最近测试环境出现了一个很奇怪的问题,在算报表的时候,发现总是缺了一部分。
而重新跑一遍流程,这些报表又全部都有了。回想起报表是用Sketch计算的,所以可能是流程中写Sketch的过程出了问题。
我们的流程是这个样子,现在程序里,生成Bulkload需要的HFile,然后再调用一个脚本来将这些HFile Bulkload到HBase中。
而其实这中间就隐藏了一个bug,就是如果第一步生成HFile的时候,任务失败了,只生成了部分HFile,而脚本还是会将这些HFile Bulkload到HBase中,并且由于我们任务的状态码是根据最后这个脚本的返回值确定的,所以就会给我们一个假象是,这个任务成功了,生成的数据也是正确的。
我们来看HBaseRDDFunctions
中相关代码:
/**
* Spark Implementation of HBase Bulk load for wide rows or when
* values are not already combined at the time of the map process
*
* A Spark Implementation of HBase Bulk load
*
* This will take the content from an existing RDD then sort and shuffle
* it with respect to region splits. The result of that sort and shuffle
* will be written to HFiles.
*
* After this function is executed the user will have to call
* LoadIncrementalHFiles.doBulkLoad(...) to move the files into HBase
*
* Also note this version of bulk load is different from past versions in
* that it includes the qualifier as part of the sort process.
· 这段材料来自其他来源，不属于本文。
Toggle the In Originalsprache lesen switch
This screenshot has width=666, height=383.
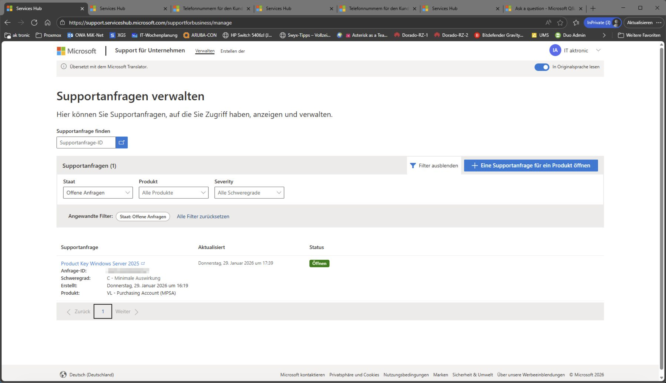542,67
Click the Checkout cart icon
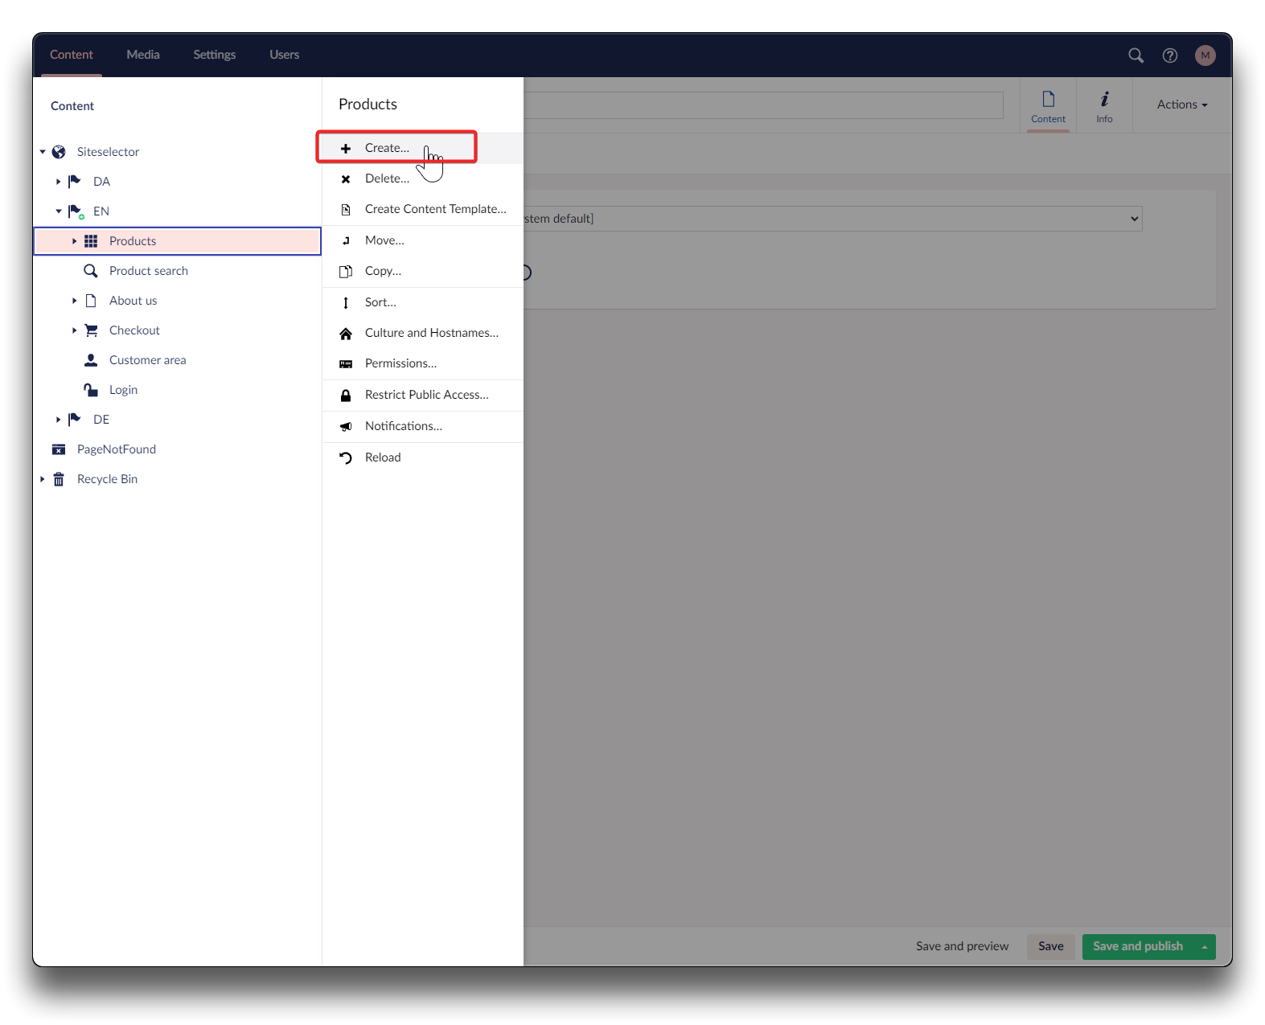Screen dimensions: 1265x1025 pos(92,330)
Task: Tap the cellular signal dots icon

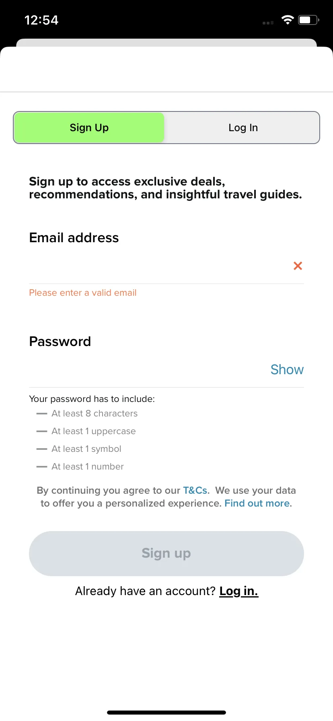Action: (268, 23)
The
* reason for this is to be able to support rows will very large number
* of columns.
*
* @param tableName The HBase table we are loading into
* @param flatMap A flapMap function that will make every row in the RDD
* into N cells for the bulk load
* @param stagingDir The location on the FileSystem to bulk load into
* @param familyHFileWriteOptionsMap Options that will define how the HFile for a
* column family is written
* @param compactionExclude Compaction excluded for the HFiles
* @param maxSize Max size for the HFiles before they roll
*/
def hbaseBulkLoad(hc: HBaseContext,
tableName: TableName,
flatMap: (T) => Iterator[(KeyFamilyQualifier, Array[Byte])],
stagingDir:String,
familyHFileWriteOptionsMap:
util.Map[Array[Byte], FamilyHFileWriteOptions] =
new util.HashMap[Array[Byte], FamilyHFileWriteOptions](),
compactionExclude: Boolean = false,
maxSize:Long = HConstants.DEFAULT_MAX_FILE_SIZE):Unit = {
hc.bulkLoad(rdd, tableName,
flatMap, stagingDir, familyHFileWriteOptionsMap,
compactionExclude, maxSize)
}
看注释就能明白是怎么一回事了。
注释中说,调用完这个方法,必须立即调用LoadIncrementalHFiles.doBulkLoad(...)
将生成的HFile load到HBase中。如果是在同一个程序中,这个一致性是没什么问题的。
但是现在我们是在两个程序中,就出现了一致性的问题。